Compromissione del diritto alla libertà di circolazione (art. 16 Costituzione) dei residenti e degli ospiti delle strutture ricettive insistenti sull’area (Via San Valerio, Via Campagnano e relative immissioni). Come denunciato con formale istanza di annullamento in autotutela (acquisita al prot. n. 0035891 del 01/06/2026), l’interdizione veicolare assoluta per sette ore isola completamente decine di nuclei familiari.
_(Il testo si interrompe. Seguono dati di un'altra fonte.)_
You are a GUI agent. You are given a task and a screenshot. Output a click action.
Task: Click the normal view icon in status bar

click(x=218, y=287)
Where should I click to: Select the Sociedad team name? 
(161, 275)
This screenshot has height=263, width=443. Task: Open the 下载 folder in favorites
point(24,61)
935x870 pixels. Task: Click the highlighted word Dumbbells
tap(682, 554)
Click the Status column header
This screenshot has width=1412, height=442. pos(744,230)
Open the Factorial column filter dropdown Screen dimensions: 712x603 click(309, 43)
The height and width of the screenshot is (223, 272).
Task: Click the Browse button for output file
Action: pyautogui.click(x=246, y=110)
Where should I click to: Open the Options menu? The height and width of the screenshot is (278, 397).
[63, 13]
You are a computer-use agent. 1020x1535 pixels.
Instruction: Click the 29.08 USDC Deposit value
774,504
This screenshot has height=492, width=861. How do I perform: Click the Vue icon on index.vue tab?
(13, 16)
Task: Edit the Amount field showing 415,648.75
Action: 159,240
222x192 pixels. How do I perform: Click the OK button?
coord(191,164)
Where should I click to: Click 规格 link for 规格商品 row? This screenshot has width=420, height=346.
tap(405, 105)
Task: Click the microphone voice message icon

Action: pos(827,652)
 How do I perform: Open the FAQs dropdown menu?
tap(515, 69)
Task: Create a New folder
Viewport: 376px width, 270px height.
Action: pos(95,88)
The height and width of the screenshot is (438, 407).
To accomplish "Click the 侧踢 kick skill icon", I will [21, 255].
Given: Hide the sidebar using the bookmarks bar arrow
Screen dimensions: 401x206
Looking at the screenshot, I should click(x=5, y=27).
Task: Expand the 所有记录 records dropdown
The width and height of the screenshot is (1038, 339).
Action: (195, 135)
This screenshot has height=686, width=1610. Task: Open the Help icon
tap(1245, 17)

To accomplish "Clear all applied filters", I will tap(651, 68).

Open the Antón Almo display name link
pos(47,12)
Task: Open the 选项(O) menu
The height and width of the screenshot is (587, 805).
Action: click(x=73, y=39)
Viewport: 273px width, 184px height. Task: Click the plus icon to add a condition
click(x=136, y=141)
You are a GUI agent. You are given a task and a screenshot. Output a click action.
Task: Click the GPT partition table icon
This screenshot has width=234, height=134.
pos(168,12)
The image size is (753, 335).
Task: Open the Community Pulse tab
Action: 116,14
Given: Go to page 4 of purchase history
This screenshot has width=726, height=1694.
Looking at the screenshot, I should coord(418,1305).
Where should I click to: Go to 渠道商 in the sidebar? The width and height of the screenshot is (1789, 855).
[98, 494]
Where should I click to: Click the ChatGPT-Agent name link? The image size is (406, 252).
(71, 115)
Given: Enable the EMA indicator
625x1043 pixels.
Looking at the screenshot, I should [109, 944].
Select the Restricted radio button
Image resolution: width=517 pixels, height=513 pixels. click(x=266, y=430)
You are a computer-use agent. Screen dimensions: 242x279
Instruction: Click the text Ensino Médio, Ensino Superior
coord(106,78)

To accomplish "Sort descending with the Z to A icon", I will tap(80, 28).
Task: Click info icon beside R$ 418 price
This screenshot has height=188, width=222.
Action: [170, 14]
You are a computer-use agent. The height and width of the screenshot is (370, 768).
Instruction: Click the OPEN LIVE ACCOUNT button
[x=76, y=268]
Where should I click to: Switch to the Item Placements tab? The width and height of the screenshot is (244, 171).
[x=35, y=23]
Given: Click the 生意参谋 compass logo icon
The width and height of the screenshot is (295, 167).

Tale blocco risulta viziato da un totale difetto di istruttoria, stante l’assenza di qualsivoglia disciplina derogatoria o di transito controllato per fasce deboli (anziani, disabili, minori, esigenze sanitarie).

Lo stesso dirigente, quindi, ha disposto di “non autorizzare, per i motivi di diritto e di fatto espressi in narrativa, lo svolgimento del mercato settimanale previsto per le giornate di martedì 2 e 9 giugno 2026” e di “disporre conseguentemente l’interdizione delle attività di vendita e di occupazione del suolo pubblico connesse al suddetto mercato per le giornate indicate, stante la preminente necessità di salvaguardare l’ordine pubblico, l’igiene urbana, i servizi essenziali e i diritti costituzionalmente garantiti della cittadinanza e dell’utenza”.

Intanto i mercatali stanno in stato di agitazione, sul punto interviene Gaetano Milano “Era il 1990. Si pose il problema di regolarizzare lo svolgimento del mercato settimanale e per questo si ipotizzò la sospensione dello stesso per un periodo di tempo per trovare una sistemazione idonea ( ancora non stava al parcheggio Ronca). I mercatali piombarono in massa al comune con sindacalisti al seguito.Momenti di tensione reale …..forse Antonio De Lizza ( c’era pure lui se ricordo bene) ricorda meglio di me. Spero che si trovi una soluzione condivisa,i bracci di ferro(soprattutto nel periodo di calore) non sono mai una soluzione.”

Qualcuno poi propone Piazza Veniero per il Mercato, insomma la situazione è abbastanza confusa.